▶ [WORK INSTRUCTIONS]: Copy nothing but the lines below running from the line containing "Viewport: 786px width, 706px height." through the line containing "How do I perform: Open", both end lines included.

***** RECORDS TO PROCESS

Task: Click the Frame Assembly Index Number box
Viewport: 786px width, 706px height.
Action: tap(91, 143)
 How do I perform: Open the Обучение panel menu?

**********
***** RECORDS TO PROCESS

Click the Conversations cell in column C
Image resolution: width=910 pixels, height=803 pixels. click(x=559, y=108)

**********

▶ [ANSWER]:
Viewport: 786px width, 706px height.
Action: tap(91, 143)
 How do I perform: Open the Обучение panel menu?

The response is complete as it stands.